_Problem to solve_.
In the records below, find each line with "Enable" and copy it.

_Material provided_.
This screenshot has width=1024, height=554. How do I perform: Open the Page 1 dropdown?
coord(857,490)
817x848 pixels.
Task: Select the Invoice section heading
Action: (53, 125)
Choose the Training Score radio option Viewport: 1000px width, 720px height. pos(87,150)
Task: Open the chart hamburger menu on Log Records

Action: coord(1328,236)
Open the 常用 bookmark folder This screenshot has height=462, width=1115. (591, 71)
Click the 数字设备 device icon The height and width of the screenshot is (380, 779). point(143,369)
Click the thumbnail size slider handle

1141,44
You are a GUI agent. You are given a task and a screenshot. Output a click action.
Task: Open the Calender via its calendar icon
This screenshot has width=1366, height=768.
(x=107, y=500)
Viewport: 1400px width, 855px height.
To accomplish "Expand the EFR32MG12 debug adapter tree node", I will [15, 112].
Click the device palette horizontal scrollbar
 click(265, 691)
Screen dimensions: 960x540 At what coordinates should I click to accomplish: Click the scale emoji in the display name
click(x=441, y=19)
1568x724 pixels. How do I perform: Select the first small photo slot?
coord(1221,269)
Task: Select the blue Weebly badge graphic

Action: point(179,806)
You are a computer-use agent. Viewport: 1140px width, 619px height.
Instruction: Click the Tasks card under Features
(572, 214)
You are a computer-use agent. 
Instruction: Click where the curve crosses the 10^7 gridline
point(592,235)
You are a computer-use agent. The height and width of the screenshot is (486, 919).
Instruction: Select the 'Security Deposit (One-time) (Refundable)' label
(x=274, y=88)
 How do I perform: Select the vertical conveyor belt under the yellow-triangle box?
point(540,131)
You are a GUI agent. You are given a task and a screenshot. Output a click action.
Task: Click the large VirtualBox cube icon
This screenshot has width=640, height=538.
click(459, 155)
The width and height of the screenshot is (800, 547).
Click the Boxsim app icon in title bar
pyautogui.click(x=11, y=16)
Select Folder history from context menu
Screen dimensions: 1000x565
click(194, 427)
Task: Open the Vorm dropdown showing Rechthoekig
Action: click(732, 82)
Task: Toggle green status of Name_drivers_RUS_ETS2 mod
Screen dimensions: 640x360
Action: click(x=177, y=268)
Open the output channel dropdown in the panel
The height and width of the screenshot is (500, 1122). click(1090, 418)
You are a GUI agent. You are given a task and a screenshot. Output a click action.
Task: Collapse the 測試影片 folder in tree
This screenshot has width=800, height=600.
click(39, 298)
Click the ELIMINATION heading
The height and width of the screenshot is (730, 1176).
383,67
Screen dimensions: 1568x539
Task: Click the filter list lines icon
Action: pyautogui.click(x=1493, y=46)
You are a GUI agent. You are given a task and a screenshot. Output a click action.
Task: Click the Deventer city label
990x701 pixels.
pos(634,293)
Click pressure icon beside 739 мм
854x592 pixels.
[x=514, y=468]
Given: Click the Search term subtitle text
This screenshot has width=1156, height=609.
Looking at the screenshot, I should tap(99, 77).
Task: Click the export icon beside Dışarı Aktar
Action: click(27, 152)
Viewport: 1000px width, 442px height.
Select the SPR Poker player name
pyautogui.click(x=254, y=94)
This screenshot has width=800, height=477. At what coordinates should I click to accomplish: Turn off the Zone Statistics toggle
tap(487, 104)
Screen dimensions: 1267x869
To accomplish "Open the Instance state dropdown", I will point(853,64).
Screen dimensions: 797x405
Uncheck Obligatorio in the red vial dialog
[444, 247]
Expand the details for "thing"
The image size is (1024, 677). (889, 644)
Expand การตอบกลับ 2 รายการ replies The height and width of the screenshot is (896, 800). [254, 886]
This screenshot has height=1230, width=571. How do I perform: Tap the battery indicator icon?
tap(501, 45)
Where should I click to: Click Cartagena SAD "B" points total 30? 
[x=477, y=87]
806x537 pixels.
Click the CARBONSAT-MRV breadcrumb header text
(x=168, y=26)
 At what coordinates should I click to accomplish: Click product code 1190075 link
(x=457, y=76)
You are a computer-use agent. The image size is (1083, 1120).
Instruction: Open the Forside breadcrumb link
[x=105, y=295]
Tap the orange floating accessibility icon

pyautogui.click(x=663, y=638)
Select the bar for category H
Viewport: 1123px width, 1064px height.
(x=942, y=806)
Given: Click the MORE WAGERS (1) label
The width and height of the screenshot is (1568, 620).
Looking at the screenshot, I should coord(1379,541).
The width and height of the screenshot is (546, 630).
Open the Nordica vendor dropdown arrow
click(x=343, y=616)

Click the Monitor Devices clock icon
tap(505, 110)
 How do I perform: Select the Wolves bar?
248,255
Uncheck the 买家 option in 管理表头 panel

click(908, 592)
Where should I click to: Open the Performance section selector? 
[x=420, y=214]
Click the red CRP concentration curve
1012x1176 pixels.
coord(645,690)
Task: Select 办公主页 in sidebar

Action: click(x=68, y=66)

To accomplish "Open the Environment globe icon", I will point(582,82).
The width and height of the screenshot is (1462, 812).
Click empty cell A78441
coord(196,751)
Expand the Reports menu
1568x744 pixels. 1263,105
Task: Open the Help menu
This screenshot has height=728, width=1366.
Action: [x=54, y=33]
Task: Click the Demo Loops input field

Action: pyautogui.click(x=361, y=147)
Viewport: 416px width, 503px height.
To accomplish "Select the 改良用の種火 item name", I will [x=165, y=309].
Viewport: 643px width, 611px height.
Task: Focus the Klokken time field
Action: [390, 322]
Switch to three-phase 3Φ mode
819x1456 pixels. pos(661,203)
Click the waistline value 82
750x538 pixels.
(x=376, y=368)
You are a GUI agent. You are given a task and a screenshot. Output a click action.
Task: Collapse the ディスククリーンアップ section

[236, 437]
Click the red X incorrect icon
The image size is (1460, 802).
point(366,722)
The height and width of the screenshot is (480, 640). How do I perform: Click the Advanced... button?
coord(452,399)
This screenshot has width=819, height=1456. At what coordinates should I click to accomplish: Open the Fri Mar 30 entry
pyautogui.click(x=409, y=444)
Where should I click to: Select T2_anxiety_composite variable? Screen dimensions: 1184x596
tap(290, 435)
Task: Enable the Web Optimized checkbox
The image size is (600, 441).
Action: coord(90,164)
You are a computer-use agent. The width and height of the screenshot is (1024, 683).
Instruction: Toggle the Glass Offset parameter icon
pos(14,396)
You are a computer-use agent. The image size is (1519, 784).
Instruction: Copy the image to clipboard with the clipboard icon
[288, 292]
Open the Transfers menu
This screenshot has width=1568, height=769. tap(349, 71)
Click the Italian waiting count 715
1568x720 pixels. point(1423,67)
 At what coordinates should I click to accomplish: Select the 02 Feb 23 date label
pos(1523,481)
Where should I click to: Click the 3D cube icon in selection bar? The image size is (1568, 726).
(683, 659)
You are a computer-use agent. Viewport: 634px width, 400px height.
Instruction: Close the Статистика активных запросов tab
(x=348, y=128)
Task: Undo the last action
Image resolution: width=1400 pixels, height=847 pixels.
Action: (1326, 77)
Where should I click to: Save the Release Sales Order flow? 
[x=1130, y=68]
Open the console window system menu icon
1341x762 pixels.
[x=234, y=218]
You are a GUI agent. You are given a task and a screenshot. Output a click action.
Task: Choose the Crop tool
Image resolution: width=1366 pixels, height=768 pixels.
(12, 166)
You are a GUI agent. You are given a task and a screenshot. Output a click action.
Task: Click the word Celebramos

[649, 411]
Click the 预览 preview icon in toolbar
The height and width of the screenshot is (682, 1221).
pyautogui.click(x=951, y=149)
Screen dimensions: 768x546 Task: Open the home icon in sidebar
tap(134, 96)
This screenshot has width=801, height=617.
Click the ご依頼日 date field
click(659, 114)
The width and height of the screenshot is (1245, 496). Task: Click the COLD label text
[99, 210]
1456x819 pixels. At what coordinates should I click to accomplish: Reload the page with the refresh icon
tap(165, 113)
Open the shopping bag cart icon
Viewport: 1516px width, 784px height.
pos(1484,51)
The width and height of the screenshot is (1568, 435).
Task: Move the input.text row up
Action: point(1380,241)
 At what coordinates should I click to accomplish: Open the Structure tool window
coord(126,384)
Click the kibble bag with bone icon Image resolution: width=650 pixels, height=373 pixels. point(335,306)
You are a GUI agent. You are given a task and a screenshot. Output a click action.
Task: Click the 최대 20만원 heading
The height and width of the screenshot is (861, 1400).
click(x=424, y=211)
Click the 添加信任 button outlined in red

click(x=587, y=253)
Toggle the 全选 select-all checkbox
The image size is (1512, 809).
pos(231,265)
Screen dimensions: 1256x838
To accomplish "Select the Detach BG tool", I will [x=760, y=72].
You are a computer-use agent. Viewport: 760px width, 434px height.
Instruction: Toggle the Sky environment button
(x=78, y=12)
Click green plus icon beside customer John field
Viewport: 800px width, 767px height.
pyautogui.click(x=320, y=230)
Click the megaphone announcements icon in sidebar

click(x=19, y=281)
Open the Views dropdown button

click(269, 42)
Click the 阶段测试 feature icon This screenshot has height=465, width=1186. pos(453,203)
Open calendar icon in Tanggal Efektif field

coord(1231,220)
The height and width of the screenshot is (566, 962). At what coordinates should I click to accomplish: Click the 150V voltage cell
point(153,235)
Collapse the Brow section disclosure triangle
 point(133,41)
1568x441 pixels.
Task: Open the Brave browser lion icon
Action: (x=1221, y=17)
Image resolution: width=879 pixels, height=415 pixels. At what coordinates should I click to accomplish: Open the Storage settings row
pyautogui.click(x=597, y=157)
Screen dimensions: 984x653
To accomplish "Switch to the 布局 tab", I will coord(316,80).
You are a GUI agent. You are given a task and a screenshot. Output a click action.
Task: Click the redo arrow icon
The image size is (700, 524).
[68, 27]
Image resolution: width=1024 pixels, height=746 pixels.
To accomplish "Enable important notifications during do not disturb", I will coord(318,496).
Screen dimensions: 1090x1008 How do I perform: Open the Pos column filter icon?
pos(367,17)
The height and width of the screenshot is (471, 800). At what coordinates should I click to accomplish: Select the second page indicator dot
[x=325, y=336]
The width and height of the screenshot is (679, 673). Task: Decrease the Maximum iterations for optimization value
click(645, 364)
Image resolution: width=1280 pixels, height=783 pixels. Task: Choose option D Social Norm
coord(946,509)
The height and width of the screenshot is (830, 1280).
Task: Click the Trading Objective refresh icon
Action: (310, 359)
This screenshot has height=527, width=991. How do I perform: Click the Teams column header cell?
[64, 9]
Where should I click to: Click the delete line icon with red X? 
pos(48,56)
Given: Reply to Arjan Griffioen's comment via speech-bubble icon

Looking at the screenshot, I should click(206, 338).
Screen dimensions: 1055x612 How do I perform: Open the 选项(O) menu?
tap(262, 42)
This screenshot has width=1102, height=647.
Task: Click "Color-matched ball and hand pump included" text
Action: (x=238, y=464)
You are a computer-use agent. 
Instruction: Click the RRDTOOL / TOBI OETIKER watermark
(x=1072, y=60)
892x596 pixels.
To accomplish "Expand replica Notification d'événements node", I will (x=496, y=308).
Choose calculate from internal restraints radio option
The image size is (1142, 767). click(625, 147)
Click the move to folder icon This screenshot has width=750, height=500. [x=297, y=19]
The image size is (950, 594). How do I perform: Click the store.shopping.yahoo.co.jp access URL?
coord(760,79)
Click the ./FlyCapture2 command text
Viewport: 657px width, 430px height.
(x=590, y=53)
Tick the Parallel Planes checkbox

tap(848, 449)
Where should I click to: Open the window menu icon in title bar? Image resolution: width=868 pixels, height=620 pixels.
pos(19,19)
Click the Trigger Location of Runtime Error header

_Exercise result_.
Task: Enable the Web Optimized checkbox
To accomplish "Enable important notifications during do not disturb", I will coord(318,496).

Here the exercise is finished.